Need for legal advisory services exists with regard to corporations in particular with regard to the legal implementation of capital increases (e.g. cash capital increase, capital increase through contribution in kind, capital increase from authorized capital, capital increase from company’s funds) as well as capital decreases. This comprises the preparation of respective resolutions as well as adaptations of the articles of association until the registration in the commercial register.
Transformation law/ corporate restructuring
Corporate restructuring requires systematical preparation. This applies with regard to restructurings according to the German Transformation Act (Umwandlungsgesetz), in particular for the merger of two companies, the change of the legal form of a company (e.g. in preparation of an anticipated inheritance or the sale of a company) as well as for the demerger. The legal advice and support relating to such restructurings comprise in particular
- the preparation of the necessary agreements between the involved companies
- the preparation of and the legal support for the adoption of the necessary resolutions with regard to the involved companies
- legal advice with regard to the fulfillment of reporting obligations
- legal advice with regard to a possibly necessary audit of the transaction.
However, other corporate restructurings (e.g. sale and transfer of assets as an „asset deal“, contribution of assets as contribution in kind, accrual in case of an exit of a partner of a partnership, split of a partnership) require competent legal implementation as well.

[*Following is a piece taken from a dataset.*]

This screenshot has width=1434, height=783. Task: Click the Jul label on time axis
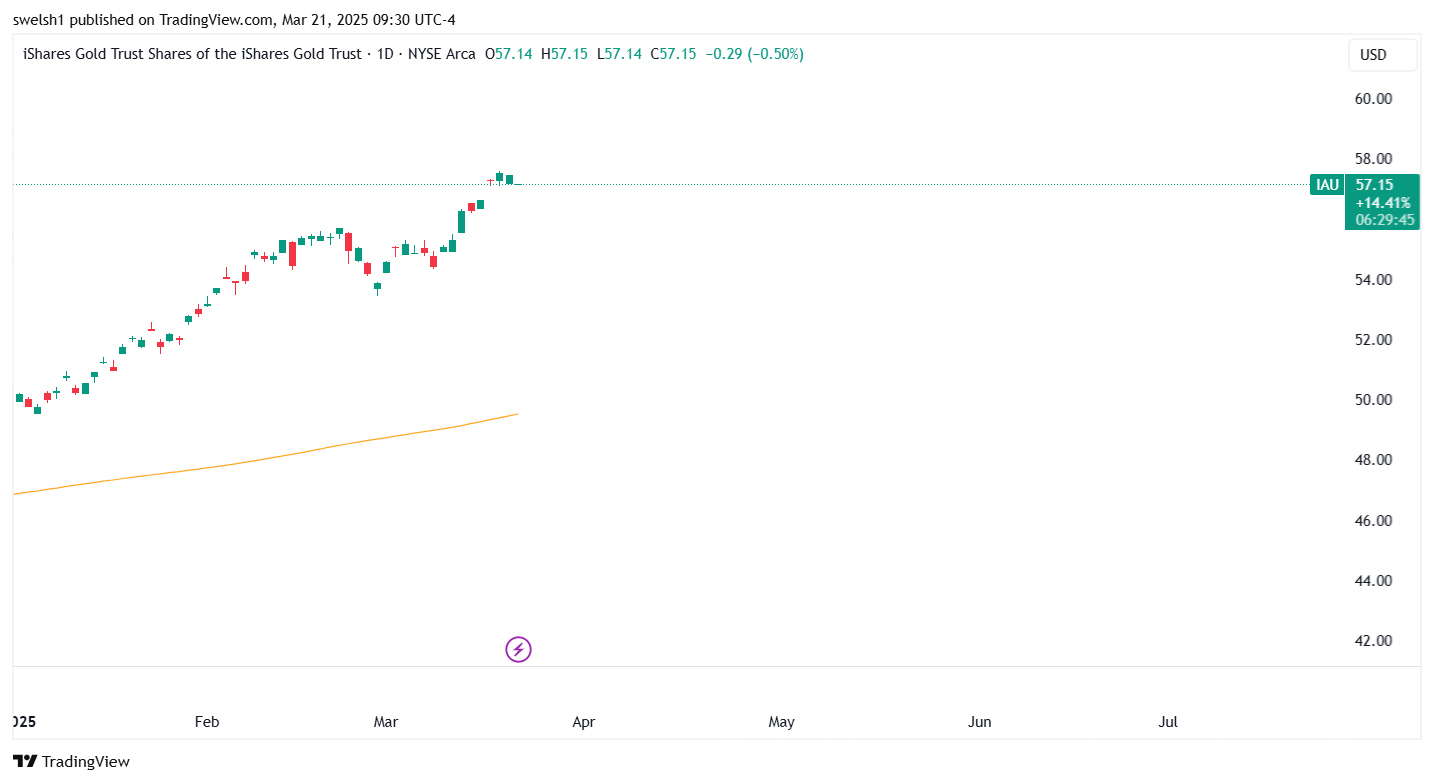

Law on corporate groups/ enterprise agreements
Within a corporate group, enterprise agreements are often entered into, above all domination and profit transfer agreements. Competent legal advice is regularly necessary for the drafting of the enterprise agreement as well as in connection with a necessary legal review of such agreement, the preparation of necessary approving resolutions of the involved companies as well as the implementation until the registration in the commercial register. However, need for legal consulting services also exists in case of the planned entering into other enterprise agreements such as the entering into business leasing agreements or agreements for the use and operations of businesses.
Joint Venture Agreements/ Cooperation Agreements
In case that a joint venture agreement for establishing a joint venture or a cooperation agreement between independent companies shall be entered into for the purpose of realizing a joint project, the preparation and negotiation of individually adapted contractual provisions under consideration of existing risks is of specific significance.
Company crisis and restructuring
In case of a company crisis, need for legal advisory services often exists not only with regard to immediate measures such as possibilities to increase the equity (e.g. by means of a so-called capital cut), letters of comfort or subordination agreements.
Relevant are in particular also the liability risks during a company crisis, e.g. in case of a limited liability company for the managing director and the shareholders of the limited liability company. Insofar, the evaluation of a shareholder loan is often of particular interest.
Corporate succession/ asset succession
Planned structuring of an asset succession requires the optimization of various legal options for structuring, in particular those of corporate law, law of inheritance and tax law. Therefore, need for legal advisory services often exist not only with regard to the preparation of individually adapted articles of association of a company, but – among others - also with regard to estate law related planning and usufruct rights.
Likewise applies to the planning of a family-internal enterprise succession (possibly under consideration of an investor supposed to accede in the future).